» **WHAT IS EXPECTED**:
Copy the items from the line with "The height and width of the screenshot is (1428, 2576)." through the line with "center [1446, 1395].", substituting "Screen resolution" for every "Image resolution" and leaving all else unchanged.

——

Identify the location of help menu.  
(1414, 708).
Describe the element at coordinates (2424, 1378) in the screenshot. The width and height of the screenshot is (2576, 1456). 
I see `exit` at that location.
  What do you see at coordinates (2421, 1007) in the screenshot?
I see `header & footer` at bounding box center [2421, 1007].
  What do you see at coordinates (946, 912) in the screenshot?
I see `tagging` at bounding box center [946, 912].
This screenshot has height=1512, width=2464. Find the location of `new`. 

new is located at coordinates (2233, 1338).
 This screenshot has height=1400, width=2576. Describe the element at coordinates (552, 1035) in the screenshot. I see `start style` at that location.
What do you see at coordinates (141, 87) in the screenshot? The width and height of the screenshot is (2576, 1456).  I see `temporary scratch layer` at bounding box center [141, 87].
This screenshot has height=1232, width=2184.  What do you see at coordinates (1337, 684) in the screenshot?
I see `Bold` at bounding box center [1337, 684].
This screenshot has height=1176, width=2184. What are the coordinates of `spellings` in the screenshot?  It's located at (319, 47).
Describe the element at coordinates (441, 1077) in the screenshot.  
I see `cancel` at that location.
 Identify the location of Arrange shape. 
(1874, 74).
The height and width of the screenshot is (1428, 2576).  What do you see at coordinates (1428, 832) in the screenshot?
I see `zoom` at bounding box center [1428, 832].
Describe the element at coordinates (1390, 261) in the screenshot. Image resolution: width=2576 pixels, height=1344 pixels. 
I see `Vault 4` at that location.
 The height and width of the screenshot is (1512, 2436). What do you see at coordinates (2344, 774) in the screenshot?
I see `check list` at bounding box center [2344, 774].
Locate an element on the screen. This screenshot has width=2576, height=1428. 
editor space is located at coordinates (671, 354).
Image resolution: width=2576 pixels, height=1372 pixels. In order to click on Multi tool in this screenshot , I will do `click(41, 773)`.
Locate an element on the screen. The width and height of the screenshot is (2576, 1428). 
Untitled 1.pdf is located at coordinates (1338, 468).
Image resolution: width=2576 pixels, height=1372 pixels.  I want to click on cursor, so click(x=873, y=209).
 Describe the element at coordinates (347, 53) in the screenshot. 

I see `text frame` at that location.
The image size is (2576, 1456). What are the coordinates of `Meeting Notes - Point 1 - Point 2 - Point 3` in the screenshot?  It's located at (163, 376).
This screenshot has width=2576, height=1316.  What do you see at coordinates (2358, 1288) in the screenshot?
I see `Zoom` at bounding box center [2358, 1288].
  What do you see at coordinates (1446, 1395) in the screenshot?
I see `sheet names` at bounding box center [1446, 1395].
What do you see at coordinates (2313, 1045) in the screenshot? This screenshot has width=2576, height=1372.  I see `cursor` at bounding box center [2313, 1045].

——

» **EXERCISE ANSWER**:
The height and width of the screenshot is (1428, 2576).  What do you see at coordinates (1428, 832) in the screenshot?
I see `zoom` at bounding box center [1428, 832].
Describe the element at coordinates (1390, 261) in the screenshot. Screen resolution: width=2576 pixels, height=1344 pixels. 
I see `Vault 4` at that location.
 The height and width of the screenshot is (1512, 2436). What do you see at coordinates (2344, 774) in the screenshot?
I see `check list` at bounding box center [2344, 774].
Locate an element on the screen. This screenshot has width=2576, height=1428. 
editor space is located at coordinates (671, 354).
Screen resolution: width=2576 pixels, height=1372 pixels. In order to click on Multi tool in this screenshot , I will do `click(41, 773)`.
Locate an element on the screen. The width and height of the screenshot is (2576, 1428). 
Untitled 1.pdf is located at coordinates (1338, 468).
Screen resolution: width=2576 pixels, height=1372 pixels.  I want to click on cursor, so click(x=873, y=209).
 Describe the element at coordinates (347, 53) in the screenshot. 

I see `text frame` at that location.
The image size is (2576, 1456). What are the coordinates of `Meeting Notes - Point 1 - Point 2 - Point 3` in the screenshot?  It's located at (163, 376).
This screenshot has width=2576, height=1316.  What do you see at coordinates (2358, 1288) in the screenshot?
I see `Zoom` at bounding box center [2358, 1288].
  What do you see at coordinates (1446, 1395) in the screenshot?
I see `sheet names` at bounding box center [1446, 1395].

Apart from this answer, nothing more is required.